▶ **Texto dado**:
EL GRAN BUDAPEST HOTEL
Dentro del panorama cinematográfico actual no son muchos los directores de los que realmente se pueda afirmar que tienen una visión auténticamente original del mundo que les rodea y de la forma en cómo se debe plasmar esa visión en un film. Y más desde que el otrora imaginativo Tim Burton, que parece ser que alcanzó el zénit de su carrera con “Eduardo manostijeras” allá por el 1990, permanece abonado a la cómoda (y rentable) postura de ilustrar universos ajenos y tratar de re-interpretarlos (normalmente con resultados fallidos) según su propia idiosincrasia creativa. Bastaría citar como ejemplos la “Alicia” de Lewis Carroll, “Charlie y la fábrica de chocolate” de Roald Dahl, el “Big Fish” de Daniel Wallace, el “Sweeney Todd” de Stephen Sondheim o el “Dark Shadows” televisivo de Dan Curtis.
Pero siempre es posible encontrar creadores que aún mantienen un espíritu libre y que son capaces de ofrecernos obras de arte al margen de cualquier convencionalismo o tendencia mayoritaria. Son gente como Michel Gondry, Spike Konze o Wes Anderson. Los tres tienen en común que ven el mundo desde una perspectiva muy diferente a la del ciudadano de a pie. Los tres incorporan elementos fantásticos u oníricos en su obra que hacen bascular entre la ficción y el realismo mágico. Los tres rechazan cualquier tipo de convencionalismo tanto desde un punto de vista formal como argumental. Los tres cimentan sus obras en un rico y matizado desarrollo de personajes. Los tres son capaces de extraer el máximo partido a los elementos formales que manejan para regalarlos un producto visualmente fascinante. Y los tres son, en definitiva, inclasificables.
También los tres nos han ofrecido en este 2013 sendas películas dignas de mención, visualmente arrebatadoras y llenas de vitalismo. Michel Gondry lo hizo con esa especie de golosina en forma de película que es “La espuma de los días”; Spyke Jonze nos regaló una de las mejores películas del 2013, la conmovedora y la vez ácida “Her”; y ahora Wes Anderson estrena este castillo de fuegos artificiales en forma de vodevil que es “El Gran Budapest Hotel”.

▶ **Bloque de datos**:
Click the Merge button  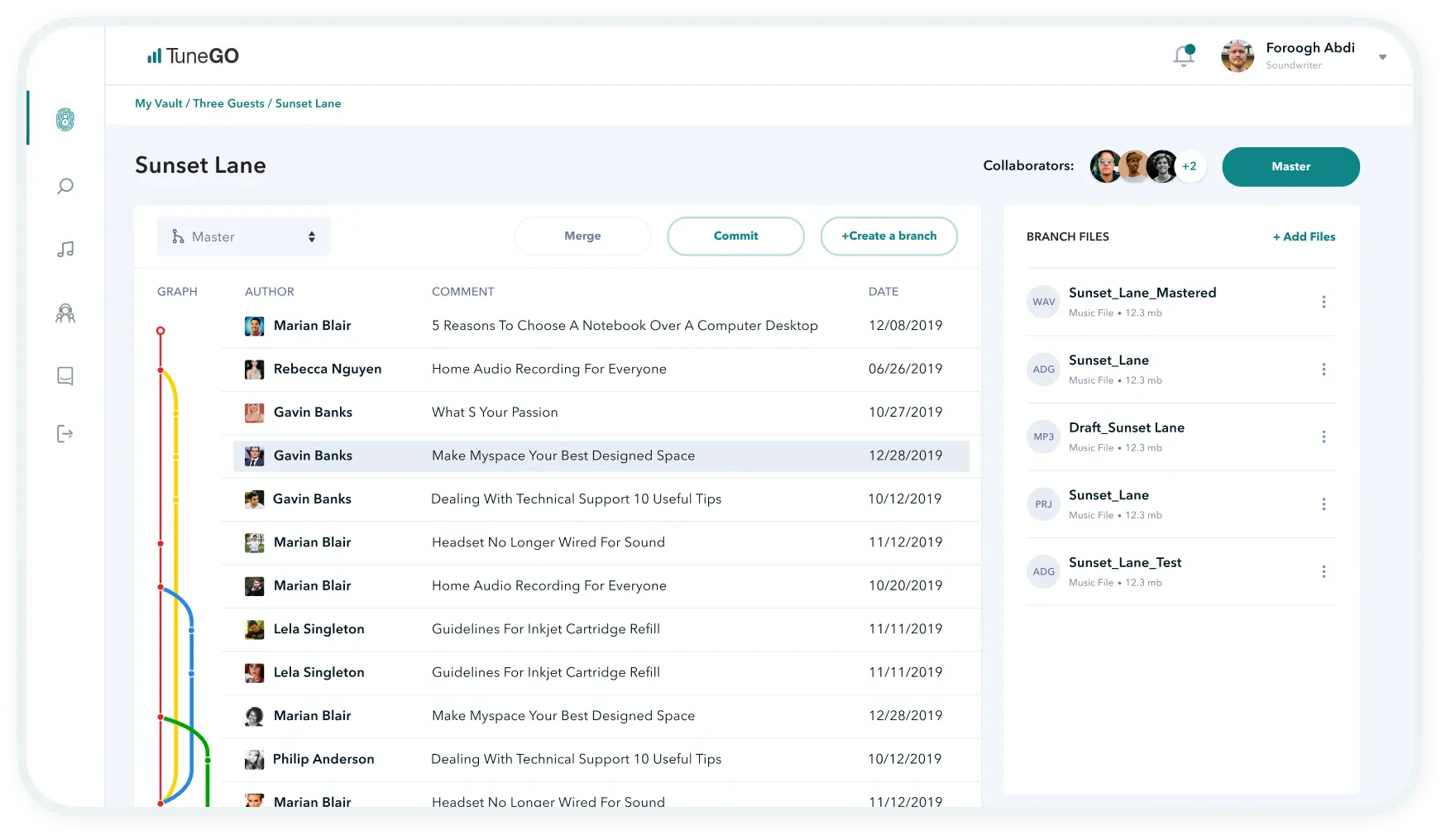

▶ **Enunciado 1**:
Contesta estas preguntas sobre el texto acerca de «El Gran Budapest Hotel»:
(a) ¿Con qué película, según el texto, alcanzó Tim Burton el cénit de su carrera?
(b) ¿Qué película ofreció Michel Gondry en 2013?
(c) ¿Qué película estrena ahora Wes Anderson?
▶ **Enunciado 2**:
Actualiza el texto sobre «El Gran Budapest Hotel»: reescribe el fragmento comprendido entre «Pero siempre es» y «en definitiva, inclasificables.», ambos incluidos, y sustituye «ciudadano de a pie» por «espectador común».
▶ **Enunciado 3**:
Resume en dos oraciones el texto sobre «El Gran Budapest Hotel».

▶ **Respuesta 1**:
(a) Con «Eduardo manostijeras», allá por 1990.
(b) «La espuma de los días».
(c) «El Gran Budapest Hotel».

▶ **Respuesta 2**:
Pero siempre es posible encontrar creadores que aún mantienen un espíritu libre y que son capaces de ofrecernos obras de arte al margen de cualquier convencionalismo o tendencia mayoritaria. Son gente como Michel Gondry, Spike Konze o Wes Anderson. Los tres tienen en común que ven el mundo desde una perspectiva muy diferente a la del espectador común. Los tres incorporan elementos fantásticos u oníricos en su obra que hacen bascular entre la ficción y el realismo mágico. Los tres rechazan cualquier tipo de convencionalismo tanto desde un punto de vista formal como argumental. Los tres cimentan sus obras en un rico y matizado desarrollo de personajes. Los tres son capaces de extraer el máximo partido a los elementos formales que manejan para regalarlos un producto visualmente fascinante. Y los tres son, en definitiva, inclasificables.

▶ **Respuesta 3**:
Según el texto, pocos directores actuales tienen una visión auténticamente original, y Tim Burton se ha acomodado a reinterpretar universos ajenos; pero aún hay creadores de espíritu libre, como Michel Gondry o Wes Anderson, que rechazan los convencionalismos y ofrecen obras visualmente fascinantes. En 2013 estos directores ofrecieron películas dignas de mención, y ahora Wes Anderson estrena «El Gran Budapest Hotel».